С сегодняшней точки зрения тот факт, что единственное произведение, посвященное «немецкому» в императрице, было шовинистическим памфлетом времен Первой мировой войны, не лишен иронии: в 1916 году Вильгельм Рат, автор заслуженно забытой в наши дни биографии Екатерины, опубликовал в приложении к ней статью под заголовком Немецкая царица. В том же году она вышла под другим названием в декабрьском номере ежемесячного журнала Konservative Monatsschrift[107]. В своей публикации, выдержанной скорее в националистическом, чем консервативном ключе, Рат утверждал, что Екатерина перенесла на российский престол дух Фридриха. Эти размышления лишь на первый взгляд были составной частью патриотического дискурса рубежа XVIII–XIX веков. Рат вовсе не был сторонником прогресса просвещения и гуманизма: «Это был триумф немецкого духа и прусской идеи, пусть даже и не во благо Германии»[108]. Если Шиманн утверждал, что императрице не удалось обрусеть, то Рат, ловко жонглируя интерпретациями, сетовал на то, «что немцы способны отлично адаптироваться в чужой стране»: «Екатерина была немкой, потому она и смогла обрусеть настолько основательно»[109]. Менее чем 20 годами позднее было уже недостаточно просто привести в согласие «прусскую идею» и «немецкий дух», то есть предоставить прусскому королю почетное место в историографии национал-социализма лишь за его заслуги перед историей. Более востребованным оказалось исследование «расового происхождения 4096 предков Фридриха Великого»[110].

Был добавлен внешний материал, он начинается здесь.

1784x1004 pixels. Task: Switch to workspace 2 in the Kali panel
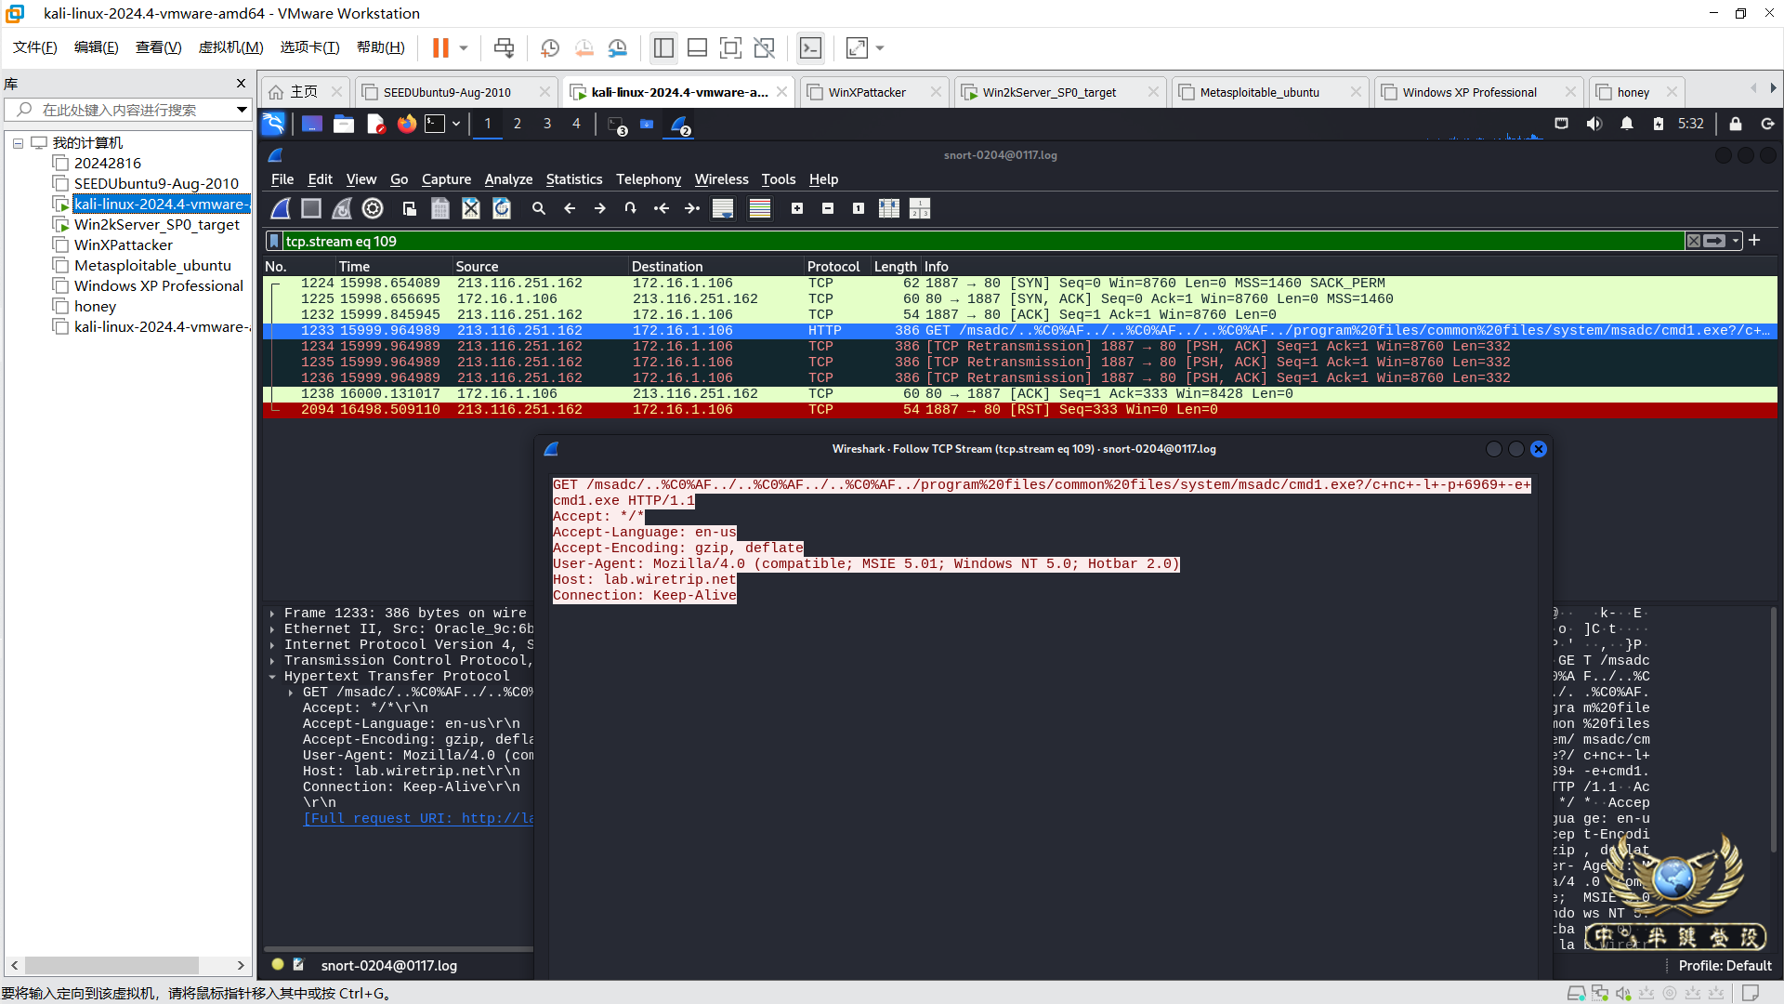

3. Об интерпретационных рамках данного исследования

Принимая во внимание специфику историографической традиции, автор хотел бы обезопасить себя от вполне возможных, но неверных предположений о том, что могло бы стать в дальнейшем предметом рассмотрения. Во-первых, целью автора не является ревизия национальных представлений в век абсолютизма и Просвещения на основании, скажем, «доказательств происхождения». Если, будучи императрицей, Екатерина проводила политику, отвечавшую, по ее представлениям, интересам ее – Российской – империи, то это еще не дает повода объявить ее «плохой» немкой. Автор, во-вторых, не собирается искать в ее немецком происхождении причины политических решений, даже если они и заслуживают критики в силу того, что могли не учитывать интересов России. В-третьих, он не претендует на то, чтобы выставлять Екатерину олицетворением той или иной национальной идеи – прусской или русской, обе из которых с момента изобретения в середине XIX века и вплоть до наших дней больше служат инструментами актуальной политики или ориентирами будущей, но никак не способствуют пониманию прошлого[111]. И, в-четвертых, автор не собирается навязывать обойденную вниманием немецкой историографии российскую императрицу в духовные дочери воссоединившейся Германии.